By Stefano Blanca Sciacaluga

When I'm not writing on here or making art I'm playing and listening to music. For the past ten or eleven years I have been playing music with other people in a number of bands, and when I haven’t been playing in bands I’ve been playing in a number of bedrooms; mostly my own, mostly on my own. I’ve always - for as far as I can remember - been into music, but I think it probably didn’t get a little out of control until I was bought a discman, probably for a birthday, and I started buying my own CD’s. The discman gave way to a little Panasonic MP3 player that held far less music than an iPod Mini, which had just come out, but was way more durable than iPods (or maybe people in school just mistreated them), and had an in-built microphone, which was perfect when we were just starting my first band and really felt we were good enough to have these rough recordings done. They must be somewhere; I don’t think I want to look for them, to be honest.

By then I was about fifteen or sixteen, we very soon on started gigging, first at a concert we put together at the Youth Centre, then regularly at Sax, Nelson’s and Rock on the Rock; I had long hair, I was into everything from the Chili Peppers to System of a Down, but especially into grunge music. My MP3 only held about two or three albums, which was perfect, they were on constant rotation for weeks at a time and I started to really appreciate every tiny bit of the music, despite the loss in quality that (apparently) converting to MP3 format causes. I went everywhere with my MP3 player. It was tiny, a bit bigger than a 9V battery (that’s the brick shaped ones, for those without acoustic guitars that require them), and weighed next to nothing in comparison to the discman. I was lost in the music. My earphones were in on the way to and from school, in school during breaks when I felt like I needed a little fix and on the way to and from anywhere else, to meet friends, to rehearse. EVERYWHERE.

At just-turned eighteen (or was I nineteen already?) I moved to Portsmouth to go to University, and on a day trip to Southampton I popped into their Apple Store and used my student grant to get myself an iPod Classic. 160GB of music seemed crazy. For two or three years now I had been accumulating a crazy amount of music, first really slowly on a dial-up connection and by ripping the CD’s I could afford to buy, which weren’t many, and then later on with the crazy rush of “I can download anything I want!” of ADSL. I put my whole collection onto my iPod Classic and it didn’t even get to halfway full. I had so much more space, and I thought I would max it out. Excellent. Much like the Panasonic MP3 player the iPod Classic came with me everywhere. To and from England a bunch of times, around the country, to and from my placements abroad and accompanied me for a further two-almost-three years after finishing my degree and returning home.

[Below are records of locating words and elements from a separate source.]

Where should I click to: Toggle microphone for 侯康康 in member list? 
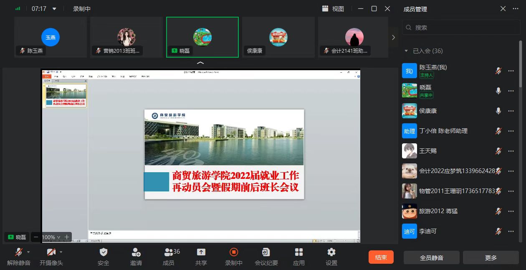(x=498, y=111)
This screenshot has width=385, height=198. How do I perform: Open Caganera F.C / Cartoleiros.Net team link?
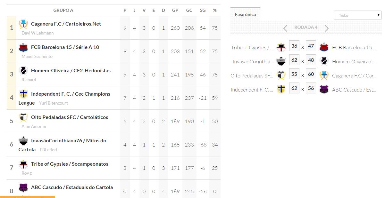pos(66,24)
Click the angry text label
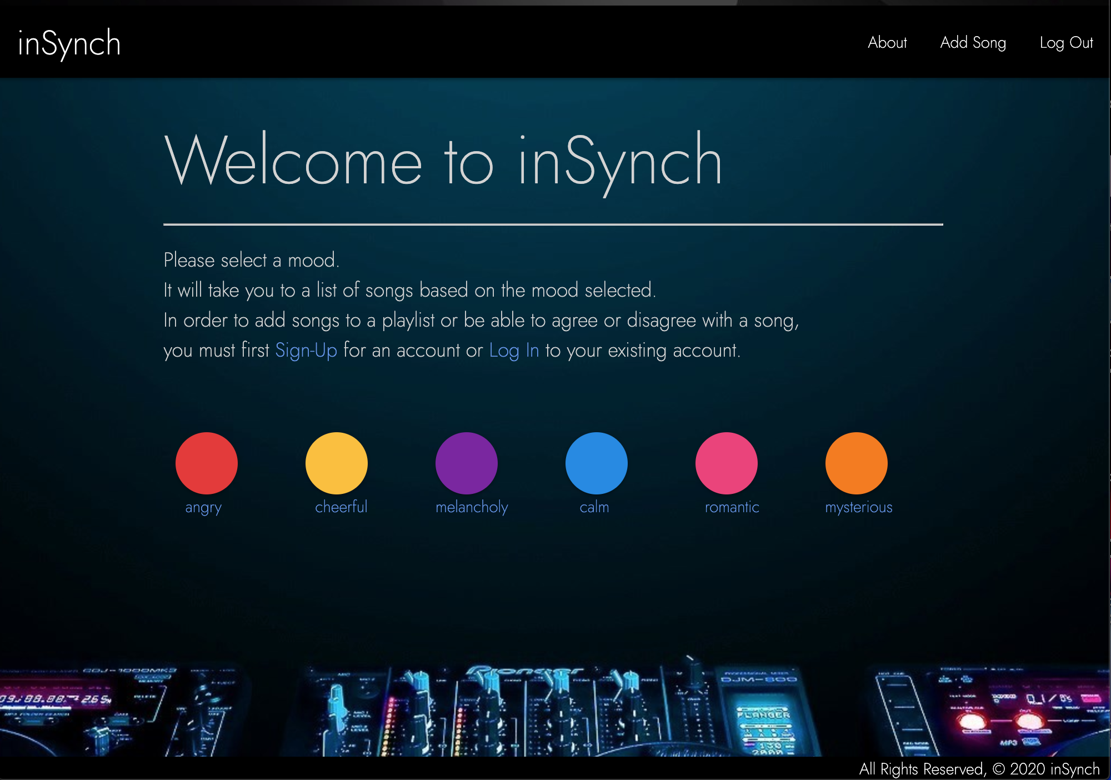Image resolution: width=1111 pixels, height=780 pixels. pyautogui.click(x=203, y=507)
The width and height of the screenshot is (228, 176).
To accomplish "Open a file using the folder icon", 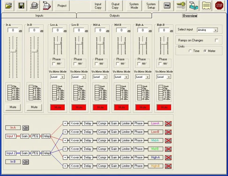I will click(x=9, y=6).
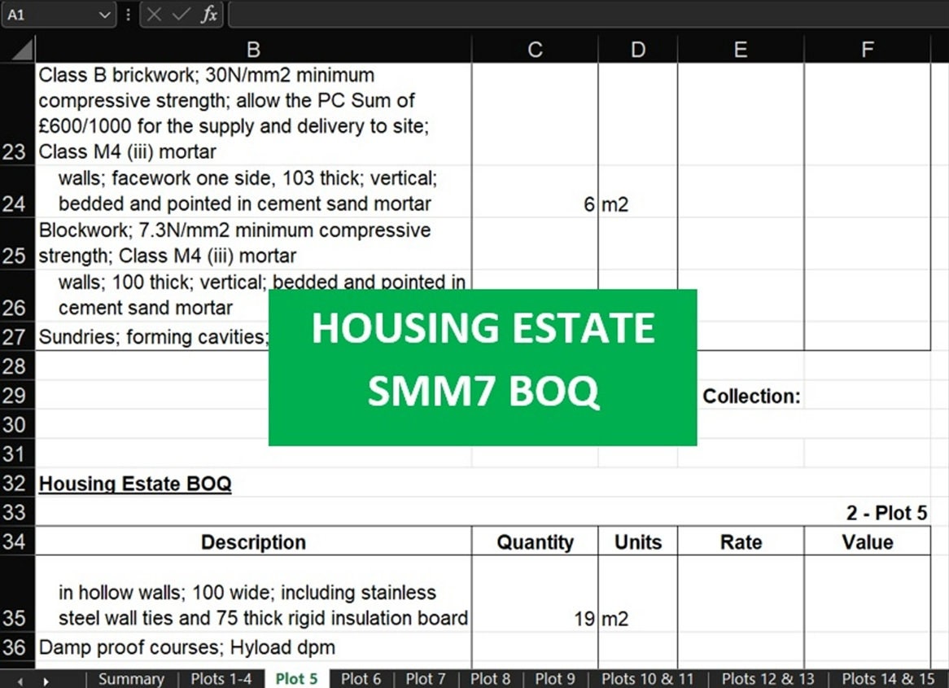
Task: Open the Plots 1-4 sheet tab
Action: point(221,678)
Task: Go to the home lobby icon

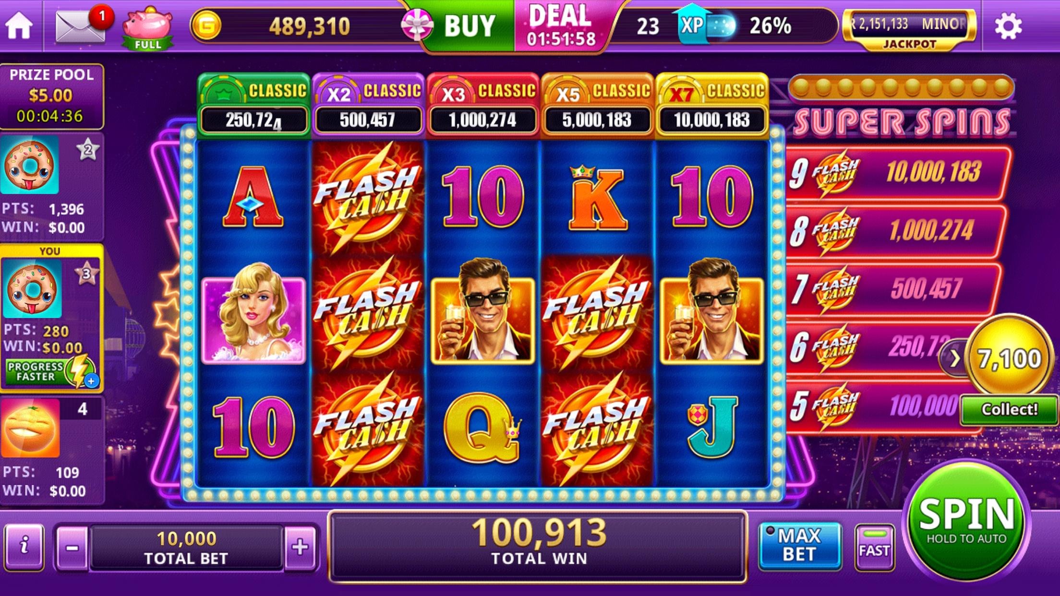Action: [x=19, y=25]
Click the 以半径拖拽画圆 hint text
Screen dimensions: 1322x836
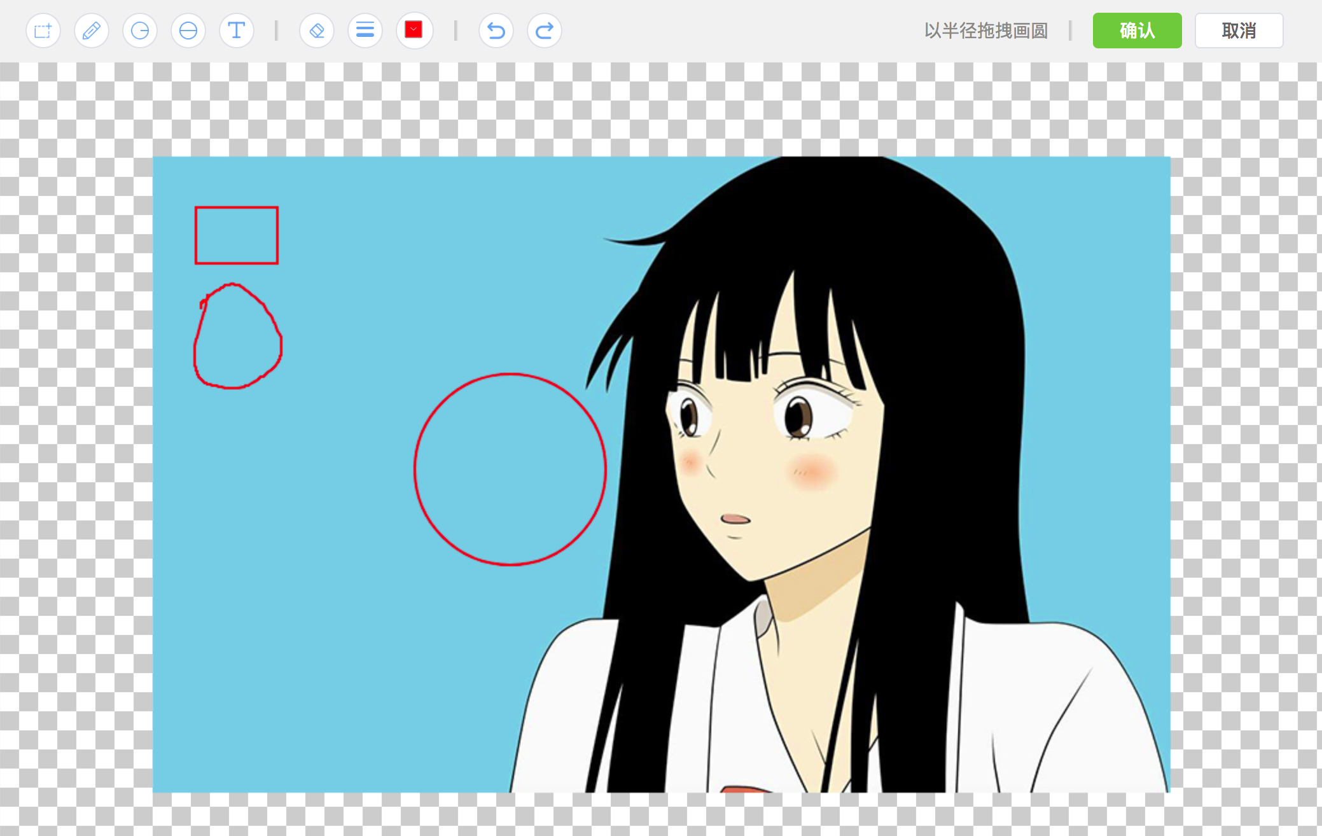click(x=985, y=31)
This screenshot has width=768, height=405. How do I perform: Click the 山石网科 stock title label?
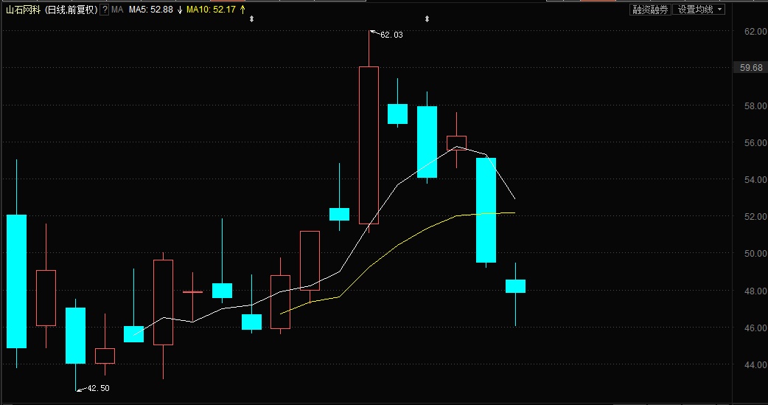(x=21, y=10)
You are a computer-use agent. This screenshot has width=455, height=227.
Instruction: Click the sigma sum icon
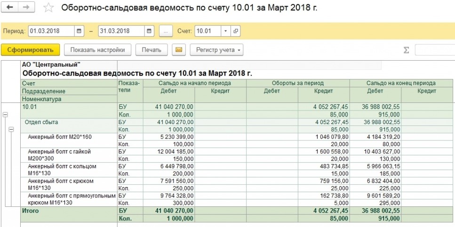(406, 50)
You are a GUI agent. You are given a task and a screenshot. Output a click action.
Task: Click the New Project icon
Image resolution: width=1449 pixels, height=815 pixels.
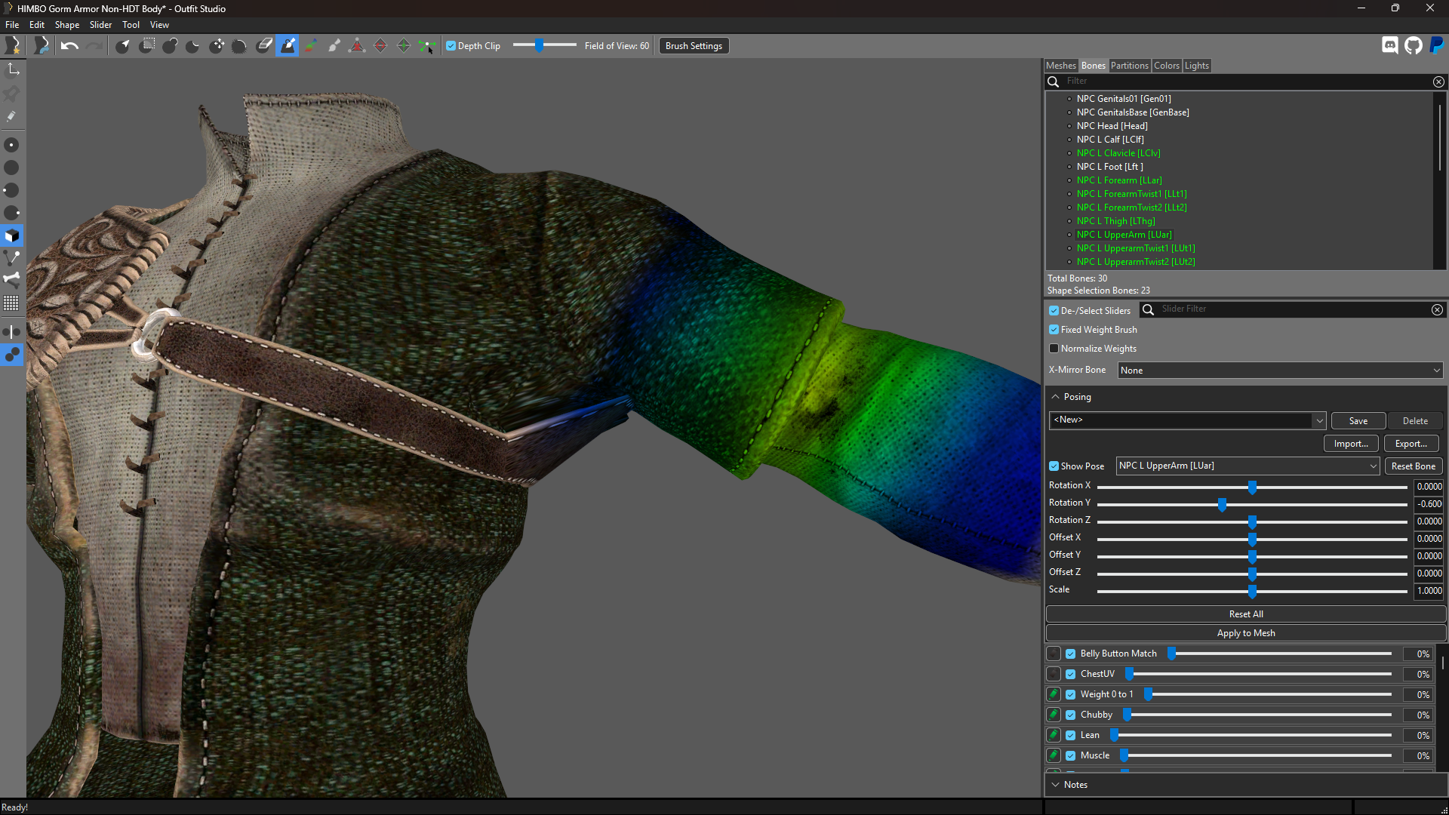click(x=13, y=46)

Whilst listening to music all the time had become a constant, the only thing that had changed over all those years was that I had gone through a crazy amount of different headphones and earphones and weird things that were somewhere between headphones and earphones, until one day on my way to work at eight in the morning something was off. The music stopped playing, then started again, then stopped again. The battery was okay - even if for some time the iPod’s battery wasn’t lasting as long as it once did, and it had a tendency to say there was battery left when in fact there was none left. I quickly switched it off thinking it must be the headphones, which were relatively new but had been slightly mistreated, and carried on on my way. Got into the office, tried the computer speakers and some other headphones and realised it was the headphone jack, not the headphones. I was freaking out! What was I going to do? I somehow managed to get through the day without breaking down, (probably) angrily tweeted about it a couple times, went through all the range of emotions of a big loss and sulked the rest of the day when I realised that afternoon that not even cleaning the jack fixed it. I tried using it for another day or two, trying to keep it in the position where it would work, but it was too tiring to do and quite frankly not worth all the effort to hear Chet Baker like he’s calling you, driving through a tunnel and breaking up.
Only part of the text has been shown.